Submitted to: Communications in Soil Science and Plant Analysis
Publication Type: Peer Reviewed Journal
Publication Acceptance Date: 10/1/1997
Publication Date: N/A
Citation: Interpretive Summary: Methods of managing crop residues affect soil conditions in many ways. In this study, we examined the effects of tillage and residue management on soil nitrate content, N content of plant tissues, and yields of dryland grain sorghum grown on Pullman clay loam at Bushland, Texas. Treatments were conventional (sweep) tillage plus furrow diking (FD), conventional tillage (CT), no-tillage with wheat residues maintained on the surface (NT+), and no-tillage with the residues removed (NT-). The FD and NT+ treatment plots had more plant available soil water than other treatment plots during most of the growing season. The differences were greatest at flowering and at harvest. At the half-bloom stage, soil nitrate was greater with FD than with other treatments at the 30- to 60-cm depth. At the 0- to 7.5-cm depth, nitrate differences due to FD, CT, and NT+ treatments were not significant. The N content of sorghum leaves, stover, and grain was greater with FD than with other treatments. Plant available soil water content, soil nitrate content, sorghum leaf N content, and grain and stover yields were affected by the tillage and residue management practices. Soil water use was greatest at the 0- to 1.2-m depth, but some water use also occurred at the 1.2- to 1.8-m depth. In the semiarid environment of the southern Great Plains, the FD and NT+ treatments were more suitable than the CT and NT- treatments for dryland grain sorghum production in a wheat-sorghum-fallow cropping systems for which all crop are grown on unfertilized fields.
Technical Abstract: Crop residue management influences the soil physical, chemical, and biological environment. Our objective was to examine tillage and residue management effects on soil nitrate, N in plant tissue, and yields of rainfed grain sorghum [Sorghum bicolor (L.) Moench]. Field experiments conducted on Pullman clay loam (fine, mixed, thermic Torrertic Paleustoll) included conventional tillage plus furrow diking (FD), conventional tillag (CT), no-tillage with wheat (Triticum aestivum) residue maintained on the plots (NT+) and no-tillage with residue removed (NT-). Soil water was monitored throughout the growing season. Furrow diking and NT+ treatments had greater available soil water during most of the growing season with the greatest differences at flowering and at harvest. Furrow diking resulted in greater (P < 0.05) soil NO3-N at the 30- to 60-cm depth at half bloom. No significant differences for soil NO3-N were observed at the 0- to 7.5-cm mdepth in FD, CT, and NT+ plots. Concentrations of N in leaf, stover, and grain were greater in plants with FD than with other treatments. Available soil water, soil NO3-N, sorghum leaf composition, and grain and stover yields were noticeably responsive to tillage and wheat residue management. Available soil water was more depleted in the 0- to 1.2-m depth than at greater depths but the data also indicated that grain sorghum removed water from 1.2- to 1.8-m depths. In the semi-arid environment of the U.S. southern Great Plains either the FD or the NT+ treatments was most suitable for grain sorghum production in a wheat-sorghum-fallow (WSF) system where all the crops are grown on unfertilized fields.

» **Exercise details**: According to the sorghum tillage study above, on what soil and at what location was the dryland grain sorghum grown?

» **Raw data**:
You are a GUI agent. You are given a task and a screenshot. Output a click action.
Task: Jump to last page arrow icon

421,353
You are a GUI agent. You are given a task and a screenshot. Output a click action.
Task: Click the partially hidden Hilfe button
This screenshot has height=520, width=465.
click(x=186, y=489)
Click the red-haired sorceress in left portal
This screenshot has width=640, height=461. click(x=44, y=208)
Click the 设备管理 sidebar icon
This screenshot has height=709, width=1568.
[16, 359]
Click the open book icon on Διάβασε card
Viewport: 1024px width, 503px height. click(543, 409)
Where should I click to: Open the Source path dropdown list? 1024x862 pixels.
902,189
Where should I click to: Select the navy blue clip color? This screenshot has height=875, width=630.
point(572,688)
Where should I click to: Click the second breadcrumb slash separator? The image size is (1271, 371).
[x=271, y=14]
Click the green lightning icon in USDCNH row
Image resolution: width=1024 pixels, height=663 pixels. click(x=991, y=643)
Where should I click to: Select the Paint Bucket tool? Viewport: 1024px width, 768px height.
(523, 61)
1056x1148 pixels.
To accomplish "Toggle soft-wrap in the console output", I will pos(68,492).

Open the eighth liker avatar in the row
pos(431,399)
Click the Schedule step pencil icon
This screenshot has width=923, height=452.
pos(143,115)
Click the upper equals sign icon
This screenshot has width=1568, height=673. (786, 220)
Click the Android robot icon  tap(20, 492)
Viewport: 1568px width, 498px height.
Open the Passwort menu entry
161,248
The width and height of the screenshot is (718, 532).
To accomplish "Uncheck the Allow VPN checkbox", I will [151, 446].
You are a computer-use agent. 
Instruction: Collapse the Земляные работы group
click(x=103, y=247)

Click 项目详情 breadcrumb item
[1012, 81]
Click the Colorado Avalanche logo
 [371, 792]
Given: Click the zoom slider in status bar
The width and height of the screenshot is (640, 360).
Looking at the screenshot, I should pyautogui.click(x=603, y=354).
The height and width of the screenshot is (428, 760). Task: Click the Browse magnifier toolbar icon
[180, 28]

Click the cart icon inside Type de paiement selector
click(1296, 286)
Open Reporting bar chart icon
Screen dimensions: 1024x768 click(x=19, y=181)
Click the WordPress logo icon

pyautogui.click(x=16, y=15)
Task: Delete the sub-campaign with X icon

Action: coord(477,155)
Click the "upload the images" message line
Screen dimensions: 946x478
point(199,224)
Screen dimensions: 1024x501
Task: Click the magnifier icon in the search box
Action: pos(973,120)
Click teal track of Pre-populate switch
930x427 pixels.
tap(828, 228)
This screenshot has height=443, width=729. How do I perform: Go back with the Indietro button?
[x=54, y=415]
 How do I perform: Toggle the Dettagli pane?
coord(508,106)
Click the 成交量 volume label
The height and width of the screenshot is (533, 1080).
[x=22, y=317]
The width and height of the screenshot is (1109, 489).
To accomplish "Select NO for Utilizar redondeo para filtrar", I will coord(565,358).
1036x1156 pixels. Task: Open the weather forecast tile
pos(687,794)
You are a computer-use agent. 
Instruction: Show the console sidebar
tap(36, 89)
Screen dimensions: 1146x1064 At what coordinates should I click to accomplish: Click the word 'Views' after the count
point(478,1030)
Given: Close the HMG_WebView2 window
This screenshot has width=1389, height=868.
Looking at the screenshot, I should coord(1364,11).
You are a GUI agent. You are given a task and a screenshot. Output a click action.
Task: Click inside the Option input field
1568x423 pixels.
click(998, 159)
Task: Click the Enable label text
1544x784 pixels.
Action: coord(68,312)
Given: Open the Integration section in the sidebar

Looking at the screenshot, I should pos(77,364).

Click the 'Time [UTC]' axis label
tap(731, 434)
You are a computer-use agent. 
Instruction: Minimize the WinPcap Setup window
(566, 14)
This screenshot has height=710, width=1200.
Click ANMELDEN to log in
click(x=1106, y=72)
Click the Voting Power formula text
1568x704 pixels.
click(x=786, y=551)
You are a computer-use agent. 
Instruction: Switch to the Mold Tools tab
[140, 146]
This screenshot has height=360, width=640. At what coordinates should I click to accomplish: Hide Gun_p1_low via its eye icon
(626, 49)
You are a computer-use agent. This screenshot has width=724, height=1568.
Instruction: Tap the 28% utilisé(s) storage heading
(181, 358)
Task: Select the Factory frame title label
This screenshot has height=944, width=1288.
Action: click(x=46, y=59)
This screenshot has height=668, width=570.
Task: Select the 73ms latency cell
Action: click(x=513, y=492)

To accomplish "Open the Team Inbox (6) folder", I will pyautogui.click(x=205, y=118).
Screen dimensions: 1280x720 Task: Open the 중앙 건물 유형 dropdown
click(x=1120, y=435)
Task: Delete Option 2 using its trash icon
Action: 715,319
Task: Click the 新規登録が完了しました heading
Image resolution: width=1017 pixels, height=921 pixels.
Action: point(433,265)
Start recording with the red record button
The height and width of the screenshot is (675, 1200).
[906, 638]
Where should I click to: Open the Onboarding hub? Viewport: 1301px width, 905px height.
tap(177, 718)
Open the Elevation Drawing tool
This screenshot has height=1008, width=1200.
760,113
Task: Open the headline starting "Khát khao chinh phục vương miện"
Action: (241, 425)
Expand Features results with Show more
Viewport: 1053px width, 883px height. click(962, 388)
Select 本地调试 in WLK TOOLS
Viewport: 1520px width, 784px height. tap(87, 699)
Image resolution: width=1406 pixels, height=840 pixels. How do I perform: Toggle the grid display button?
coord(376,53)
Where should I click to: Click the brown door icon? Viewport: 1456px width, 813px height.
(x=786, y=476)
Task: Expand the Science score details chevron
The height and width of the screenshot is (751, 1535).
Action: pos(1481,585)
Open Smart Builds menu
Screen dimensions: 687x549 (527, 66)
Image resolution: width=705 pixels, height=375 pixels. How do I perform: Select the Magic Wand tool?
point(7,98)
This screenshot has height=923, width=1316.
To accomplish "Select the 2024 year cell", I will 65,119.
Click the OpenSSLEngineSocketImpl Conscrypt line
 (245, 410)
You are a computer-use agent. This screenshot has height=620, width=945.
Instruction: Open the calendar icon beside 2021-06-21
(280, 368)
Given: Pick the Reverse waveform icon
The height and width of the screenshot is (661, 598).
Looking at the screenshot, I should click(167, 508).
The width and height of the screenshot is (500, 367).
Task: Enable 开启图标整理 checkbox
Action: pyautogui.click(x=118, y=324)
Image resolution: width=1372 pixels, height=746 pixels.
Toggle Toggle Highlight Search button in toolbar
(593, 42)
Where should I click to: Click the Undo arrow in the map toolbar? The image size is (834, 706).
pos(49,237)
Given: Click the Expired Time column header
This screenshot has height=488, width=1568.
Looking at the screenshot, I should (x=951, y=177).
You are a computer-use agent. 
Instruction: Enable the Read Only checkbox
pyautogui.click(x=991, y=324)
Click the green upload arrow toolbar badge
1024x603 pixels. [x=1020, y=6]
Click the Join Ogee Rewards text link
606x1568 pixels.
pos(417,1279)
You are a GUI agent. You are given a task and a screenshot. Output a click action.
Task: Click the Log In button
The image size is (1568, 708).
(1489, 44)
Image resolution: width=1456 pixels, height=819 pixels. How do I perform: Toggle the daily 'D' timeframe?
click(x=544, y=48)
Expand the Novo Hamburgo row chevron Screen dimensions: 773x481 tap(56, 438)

» **Reply**: Pullman clay loam at Bushland, Texas.